Hurricane Fiona causes massive destruction in the Caribbean

Hurricane Fiona causes massive destruction in the Caribbean


Hurricane Fiona blasted through the Turks and Caicos Islands on Tuesday as a Category 3 storm after devastating Porto Rico, where most people remained without electricity or running water. Hurricane conditions hit Grand Turk, the capital island of the small British territory, on Tuesday morning after the government imposed a curfew and urged people to flee flood-prone areas.

On Tuesday evening, according to the US National Hurricane Center (NHC), the storm was centered about 50 miles north of North Caicos Island, with hurricane-force winds extending up to 35 miles from the center and winds of tropical storm force extending out to 150 miles. The storm was moving in a north-northwest direction at around 8 mph.

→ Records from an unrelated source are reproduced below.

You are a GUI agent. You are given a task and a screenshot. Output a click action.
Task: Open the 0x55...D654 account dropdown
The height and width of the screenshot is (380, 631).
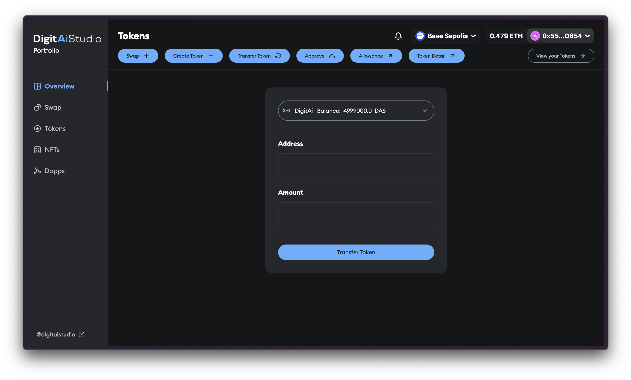tap(588, 36)
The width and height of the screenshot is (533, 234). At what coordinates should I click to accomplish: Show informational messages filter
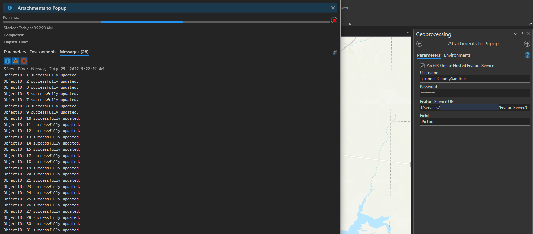point(7,61)
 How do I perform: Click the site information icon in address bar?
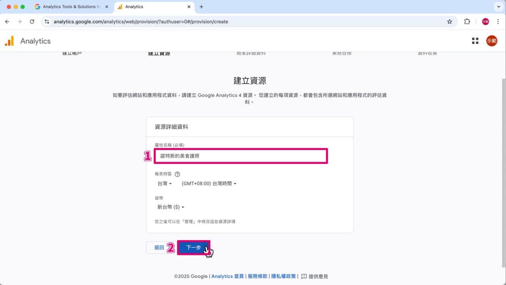click(x=47, y=22)
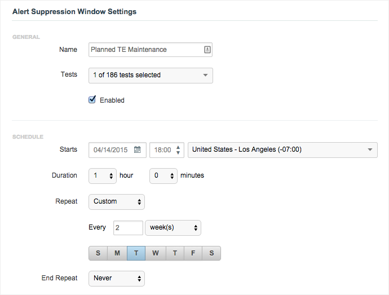Deselect the highlighted Tuesday button
This screenshot has width=389, height=295.
(x=136, y=253)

The Turks and Caicos Islands will continue to see “heavy rain” throughout the evening with “life-threatening flooding”, the NHC said.

Puerto Rico and the Dominican Republic could see another 1 to 2 inches of rain from Fiona, the NHC predicted, which could lead to even more flooding. In total, parts of Puerto Rico could receive up to 35 inches of rain from the storm, while parts of the Dominican Republic could see 20 inches.

Fiona was expected to approach Bermuda on Thursday evening, the NHC said, and is expected to strengthen over the next few days.

“Storms are unpredictable,” Prime Minister Washington Misick said in a statement from London, where he was attending the funeral of Queen Elizabeth II. “You must therefore take every precaution to ensure your safety.”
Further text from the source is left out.